The American started to come up with something to say back, but stopped himself. He then raised the other’s hand to his mouth. He didn’t quite kiss it, but he opened his palm slowly, and rested his lips near his wrist, moving his head slightly from side to side. And the European took deep, steady breaths.
There are moments that feel like a beginning and moments that feel like an end. I was getting older, and experiencing more endings. I craved beginnings, like this one. This trip, this book, being so far away from home, I knew deep inside that I was delaying an ending. I was trying to pause something that was a certainty. How long could I stay on these trains, how long could I extend my trip, before there was nothing left to do but go home? Either you want to experience life together or not, my friend once told me. Those are the only options. Are those really the only options? I responded. Yes, they said.
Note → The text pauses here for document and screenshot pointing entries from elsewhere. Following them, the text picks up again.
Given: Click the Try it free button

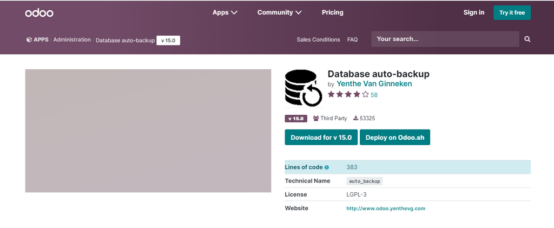Looking at the screenshot, I should click(x=511, y=12).
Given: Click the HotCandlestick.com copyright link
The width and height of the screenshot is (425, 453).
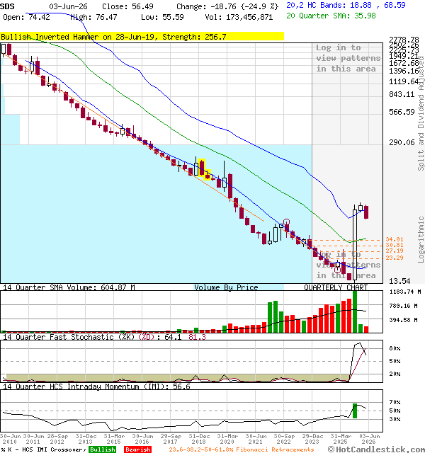Looking at the screenshot, I should click(376, 449).
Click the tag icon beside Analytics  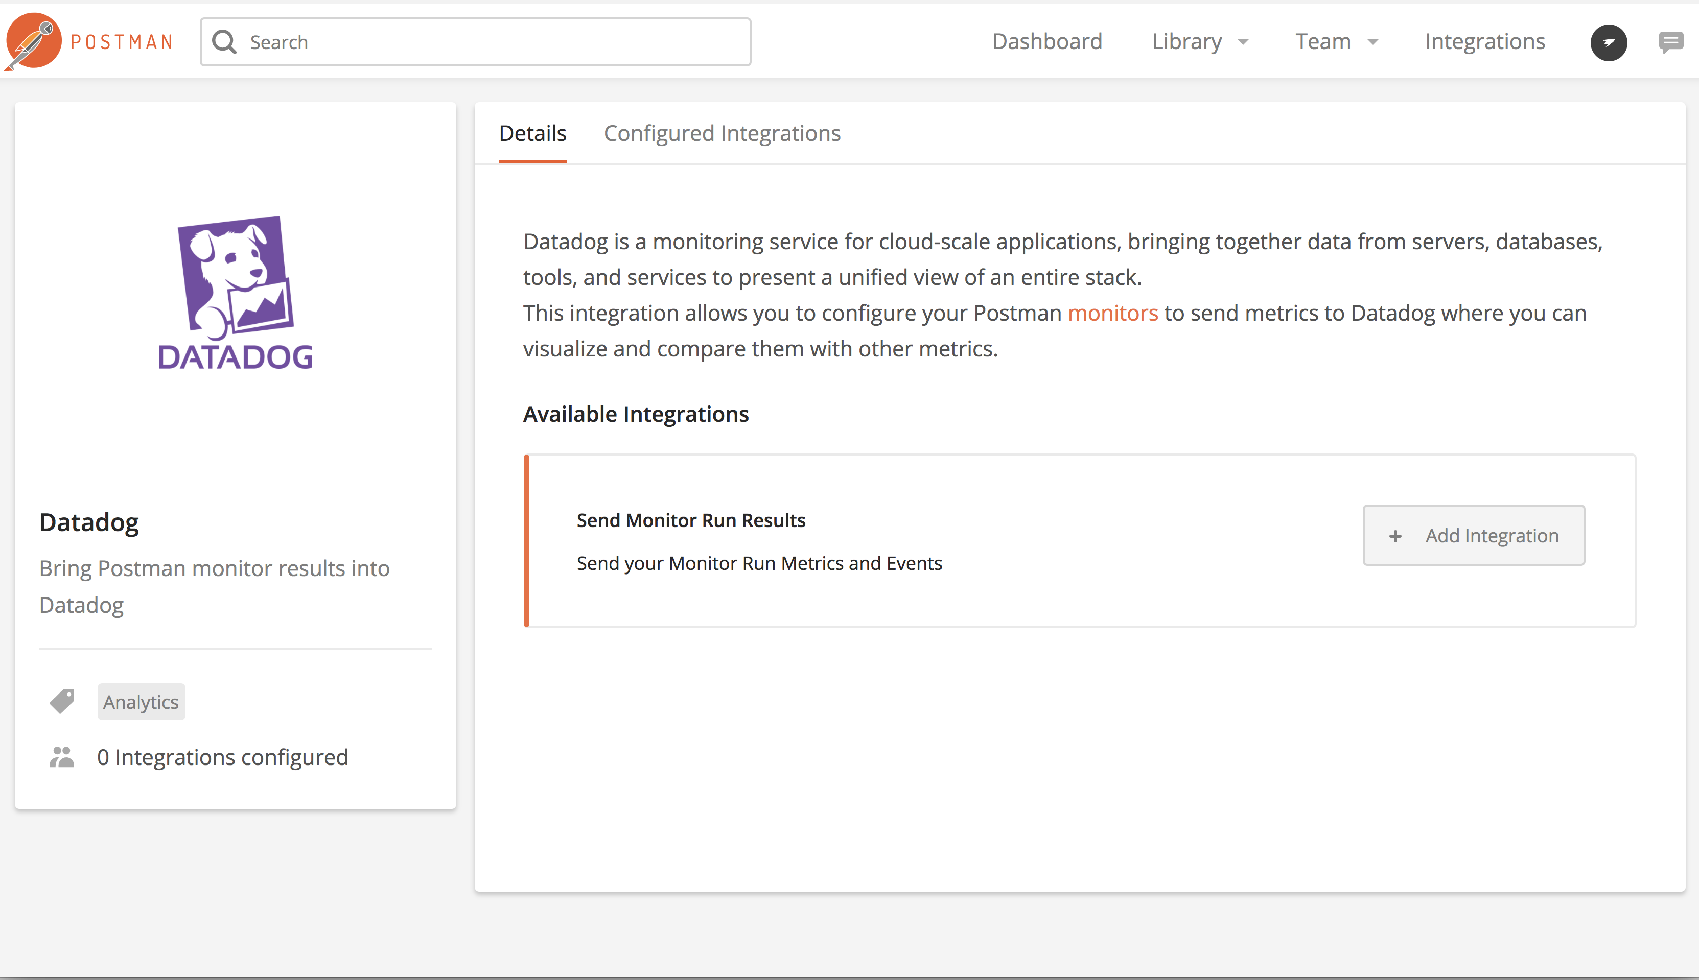(x=62, y=701)
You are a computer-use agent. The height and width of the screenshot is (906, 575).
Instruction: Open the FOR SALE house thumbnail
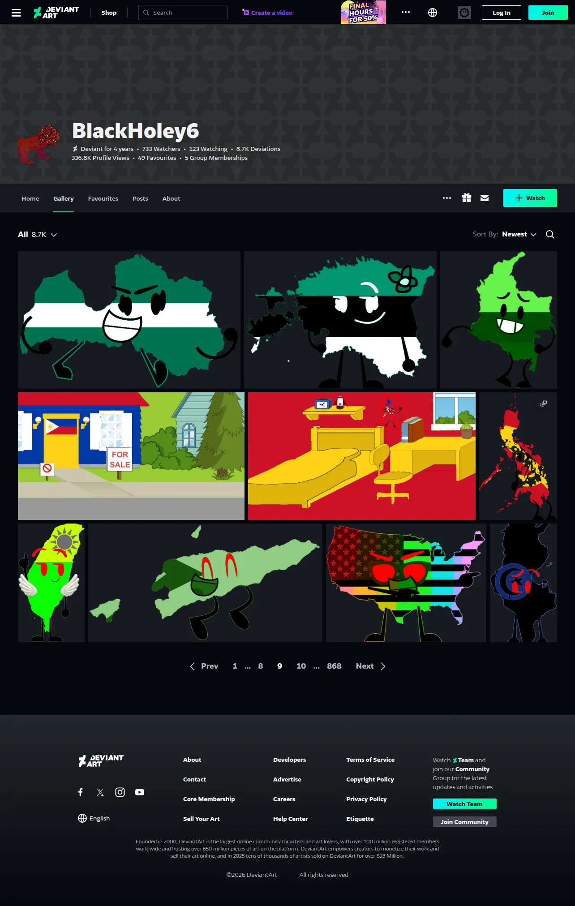point(131,456)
And then the American spoke again.
“It’s often very frustrating for me how hard it is to grab on to what I was thinking, and just like, I look back and I…I am totally baffled by how I was.”
“What do you mean? How were you? Who were you?”
“I was…I was someone else. And I don’t need to explain all the details, as they're never going to make sense. They're not going to make sense and it's time for me to stop trying.”
Out of the corner of my eye, I watched their bodies fixed across from each other, while the large window between them cut through the passing landscape. A large field, dotted with the occasional small home or road, was covered in a soft light from the descending sun. On the field, several children were running beside the train, waving and screaming to get our attention. As we passed them, suddenly you could see the buildings of Ferrara.
Either you want to experience life together or not. That is all.
Armon Mahdavi is a filmmaker and writer from San Francisco, now based in Brooklyn.